◆ Your objective ◆
In the entries that follow, find the line containing "Where should I click to: Open the Business" and the line containing "The image size is (980, 551).", then retype exactly the lines from the first through the second, pictures excluded.

(Stored items)

━━━━━━

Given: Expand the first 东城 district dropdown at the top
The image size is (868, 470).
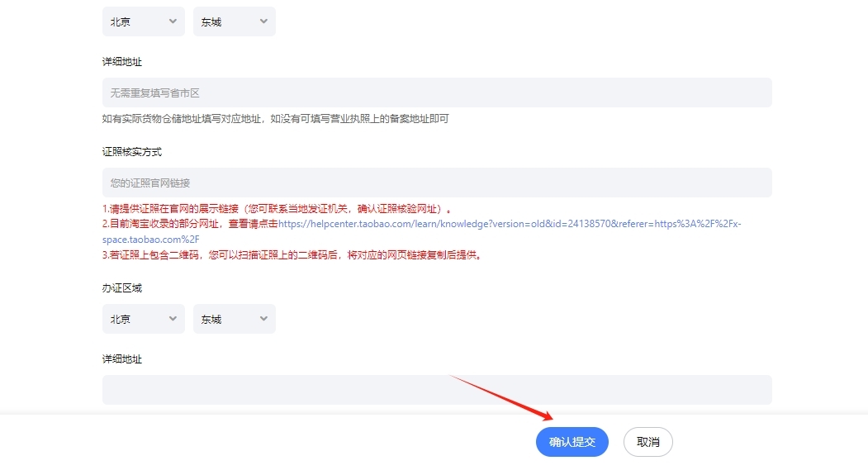Looking at the screenshot, I should pos(234,21).
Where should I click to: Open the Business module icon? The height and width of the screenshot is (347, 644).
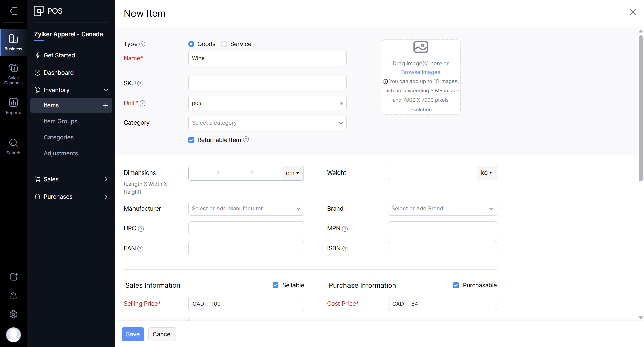[x=13, y=43]
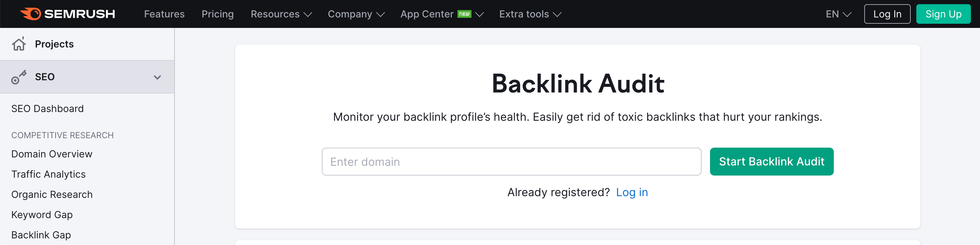Click the Sign Up button

coord(943,14)

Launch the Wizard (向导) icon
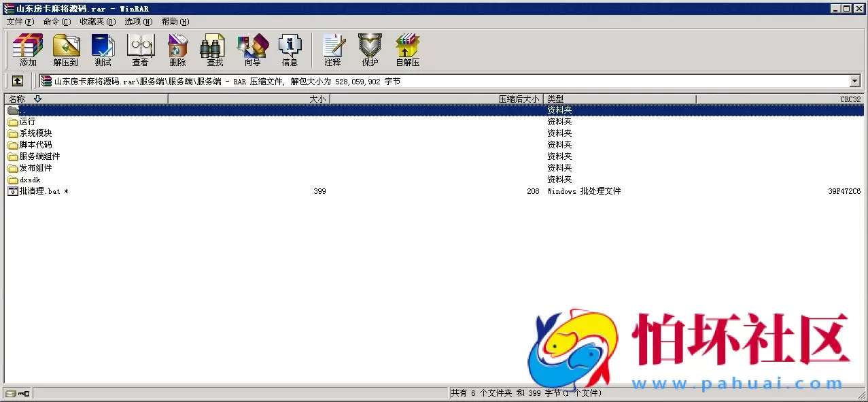coord(252,49)
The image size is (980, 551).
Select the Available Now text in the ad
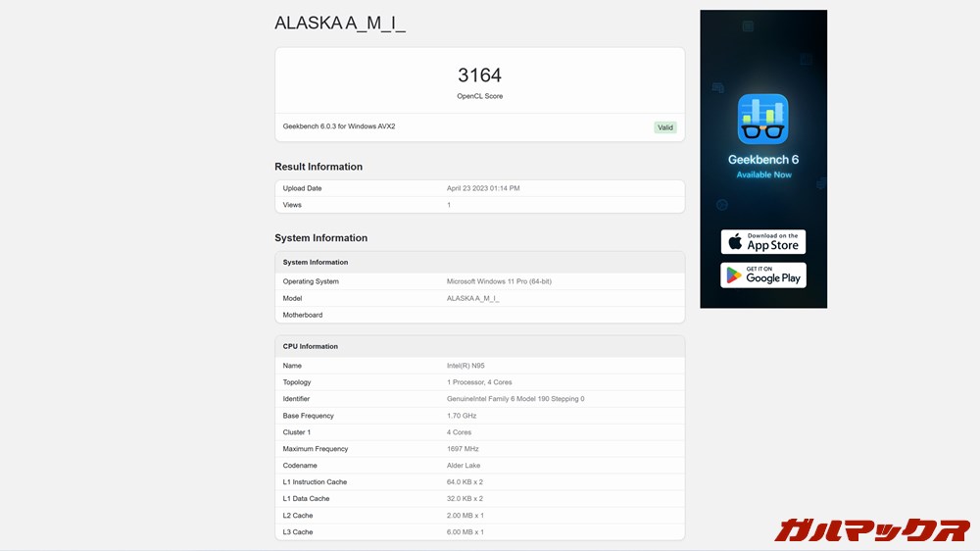click(762, 175)
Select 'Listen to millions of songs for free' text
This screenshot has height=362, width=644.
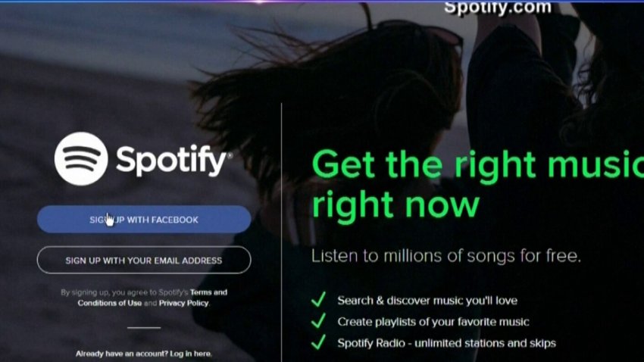pos(446,256)
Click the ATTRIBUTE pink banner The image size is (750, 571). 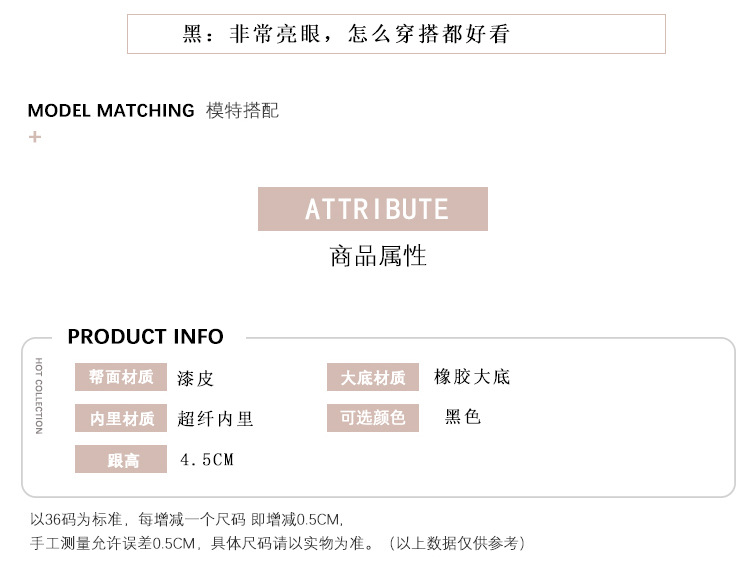tap(373, 209)
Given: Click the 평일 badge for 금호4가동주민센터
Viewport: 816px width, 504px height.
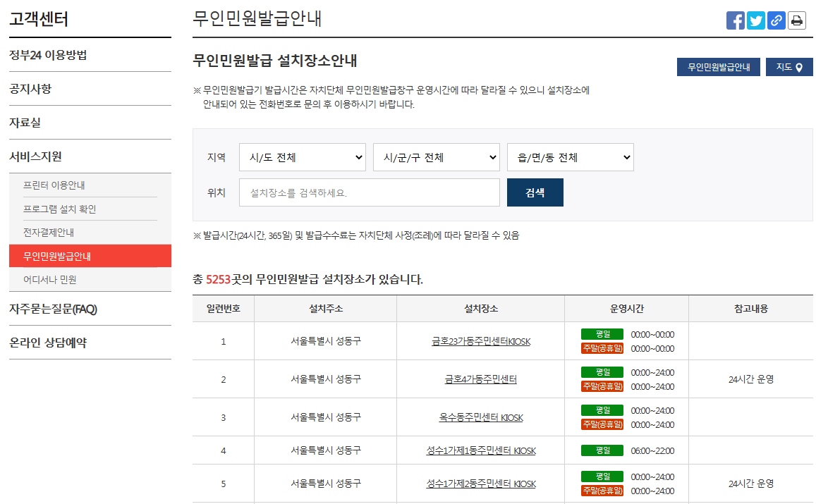Looking at the screenshot, I should point(603,373).
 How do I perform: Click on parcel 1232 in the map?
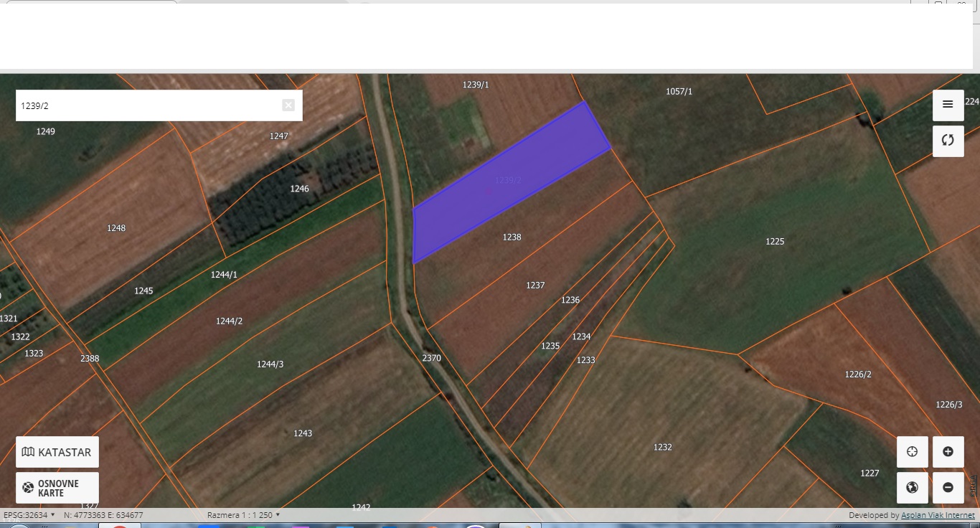pyautogui.click(x=662, y=448)
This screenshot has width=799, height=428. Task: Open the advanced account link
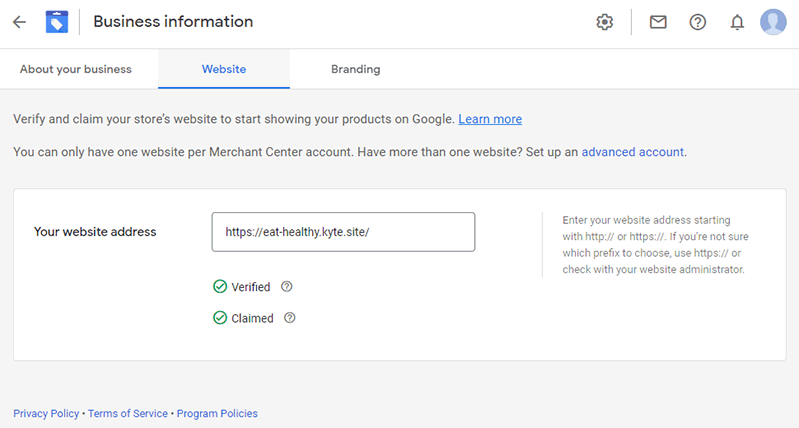(x=632, y=152)
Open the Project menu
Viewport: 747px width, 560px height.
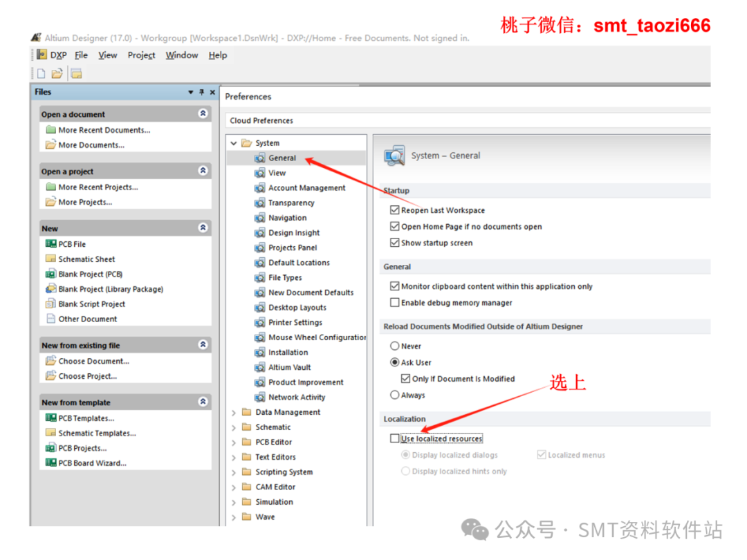click(141, 55)
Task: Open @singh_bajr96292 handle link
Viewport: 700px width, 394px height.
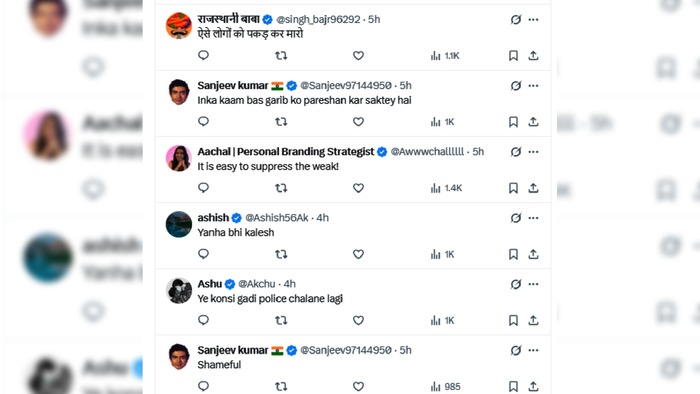Action: pos(318,20)
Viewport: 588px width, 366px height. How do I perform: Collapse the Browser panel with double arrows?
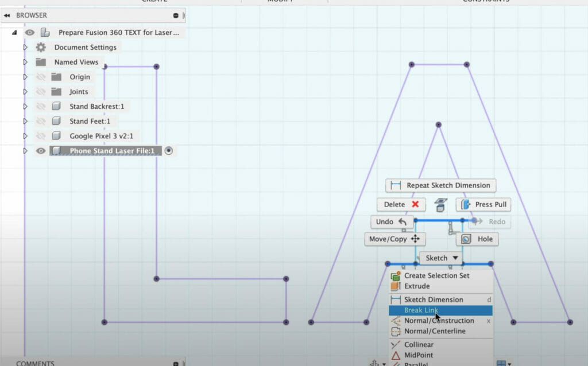coord(7,15)
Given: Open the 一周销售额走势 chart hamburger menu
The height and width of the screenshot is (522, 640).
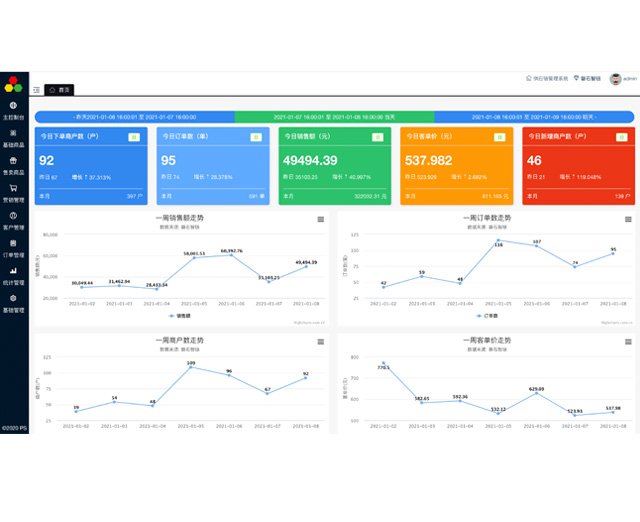Looking at the screenshot, I should coord(321,219).
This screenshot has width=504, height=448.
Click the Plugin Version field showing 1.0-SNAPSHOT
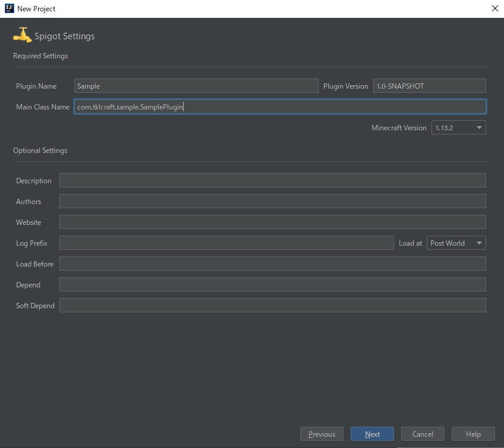[x=429, y=86]
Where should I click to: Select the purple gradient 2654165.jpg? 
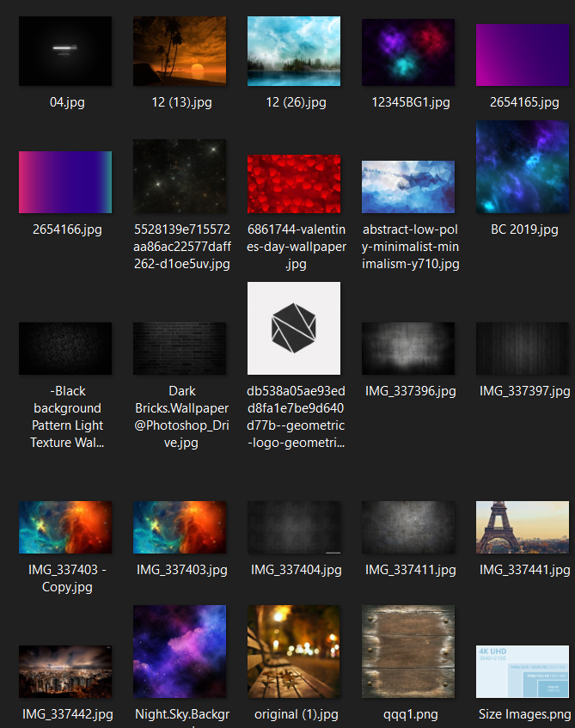click(523, 55)
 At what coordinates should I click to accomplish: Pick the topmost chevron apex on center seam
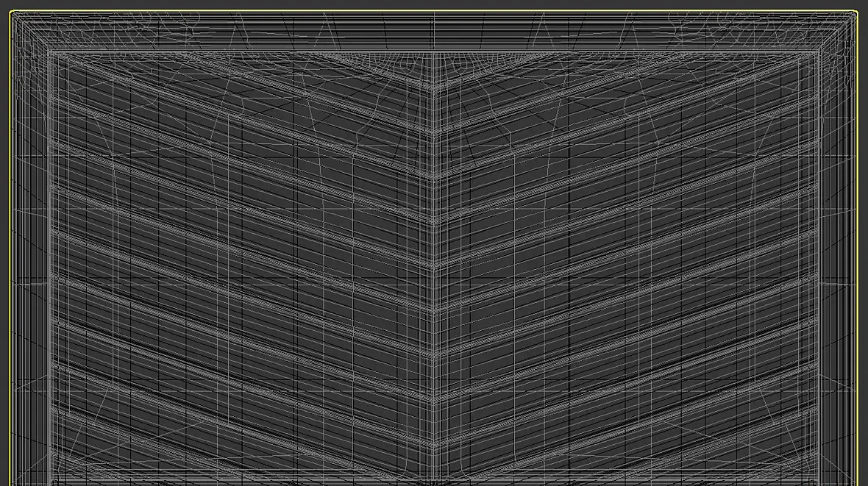coord(434,90)
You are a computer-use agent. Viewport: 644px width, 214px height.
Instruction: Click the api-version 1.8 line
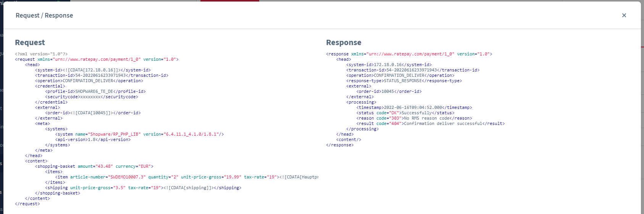pyautogui.click(x=93, y=139)
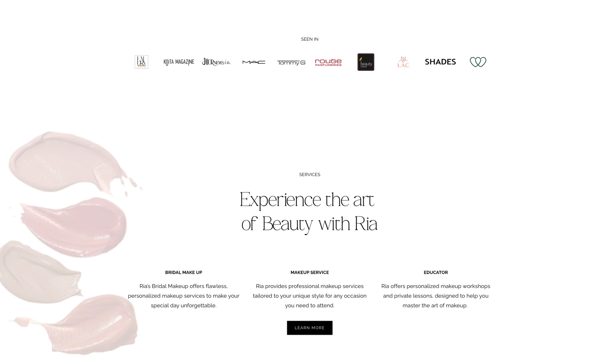Click the SEEN IN section label

(x=310, y=39)
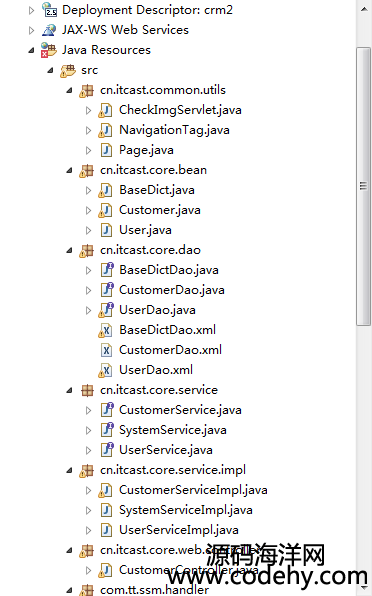Click the scrollbar up arrow

click(x=363, y=8)
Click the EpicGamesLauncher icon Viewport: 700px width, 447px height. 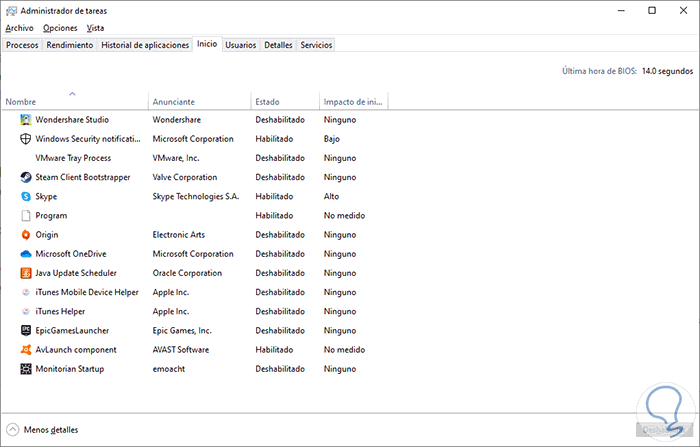26,330
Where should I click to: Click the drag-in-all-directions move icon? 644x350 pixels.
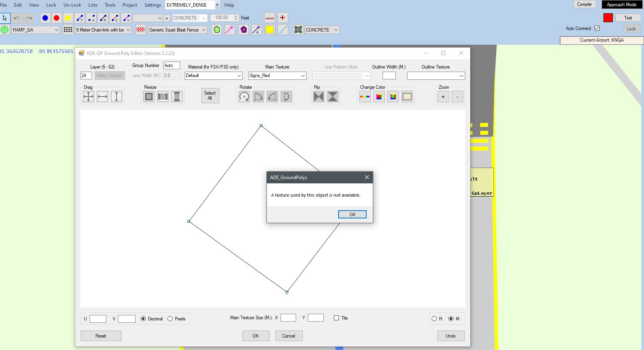point(88,97)
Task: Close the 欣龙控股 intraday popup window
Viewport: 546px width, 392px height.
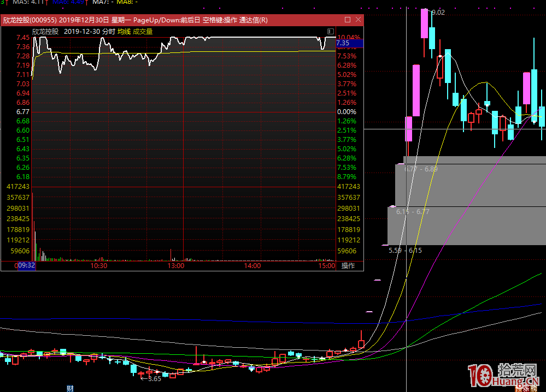Action: click(358, 20)
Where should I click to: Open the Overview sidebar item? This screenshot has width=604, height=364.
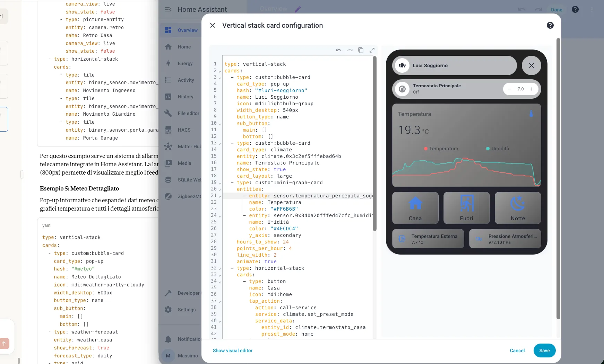pyautogui.click(x=188, y=30)
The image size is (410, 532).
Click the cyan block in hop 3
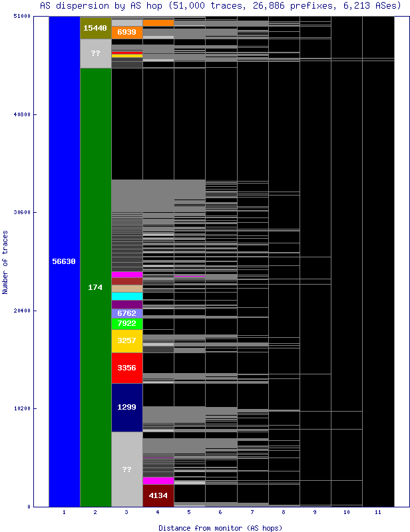tap(126, 297)
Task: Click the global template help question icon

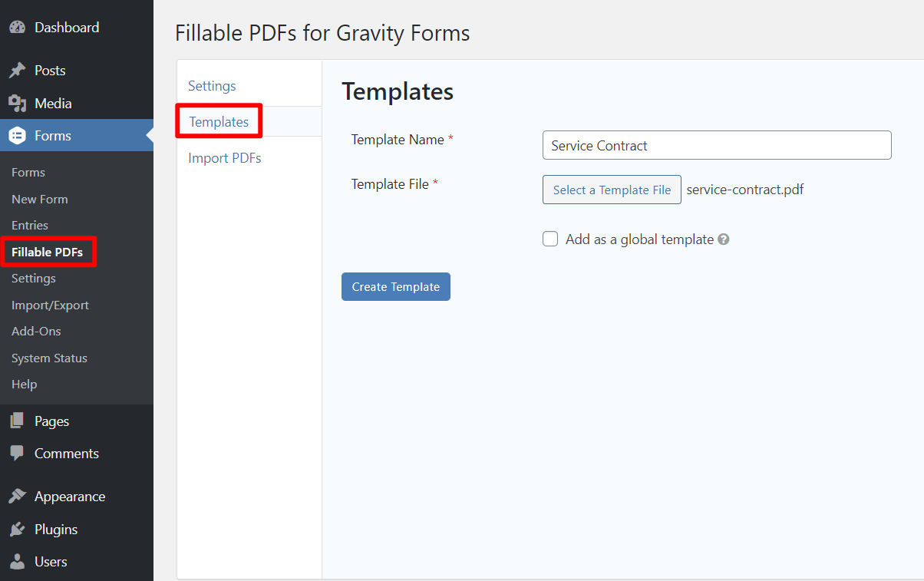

━━━━━━

◆ Worked solution ◆
Where should I click to: Open the Business module icon? The height and width of the screenshot is (347, 644).
[x=13, y=43]
Click the Sign Up button

coord(943,14)

Launch the Wizard (向导) icon
coord(252,49)
The image size is (980, 551).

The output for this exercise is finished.